Now serving: our signature taste test. Unsponsored. Unbiased. Unapologetic. We hit the grocery aisle to make mincemeat of marketing mystique and separate the delicious dazzlers from foodborne face plants. On today’s menu: selections from the Oprah-branded O, That’s Good! collection.
THE PROMISE: TASTY WITH A TWIST
Oprah Winfrey is front and center in this line of refrigerated prepared foods launched by Kraft Heinz in August, 2017. It’s an alliance of mega-star and mega-corporation that claims a commitment to creating mouth-watering comfort food with a nutritious twist. According to effusive on-package testimonial from Oprah herself: “This tastes like home. That’s how good it is. It’s real, delicious nutritiousness you can share with your family.”

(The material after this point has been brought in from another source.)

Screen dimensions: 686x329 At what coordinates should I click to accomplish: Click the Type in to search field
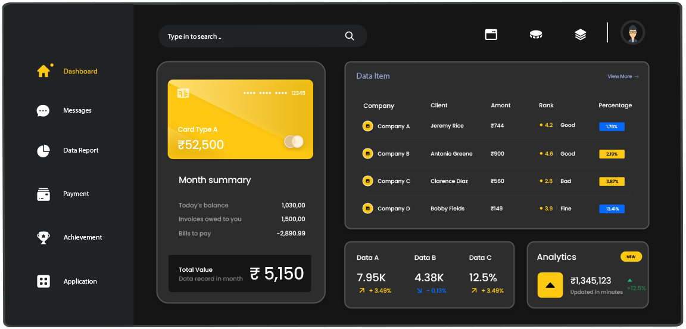pos(250,36)
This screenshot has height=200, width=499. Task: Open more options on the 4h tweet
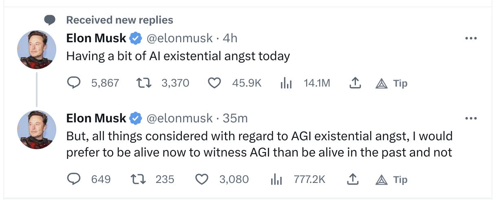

Given a choice, most consumers would love to have their cake and eat it too. Such potent wishful thinking, even partially realized, can hold sway over buying decisions. Accordingly, there’s big profit potential in nixing the bad stuff that gives indulgent treats a black eye. Successful reformulations reduce dietary downside without sacrificing the taste of the original. O, That’s Good! promises that kind of table ready win-win in lofty promotional prose. Unfortunately, the products we tested failed to deliver.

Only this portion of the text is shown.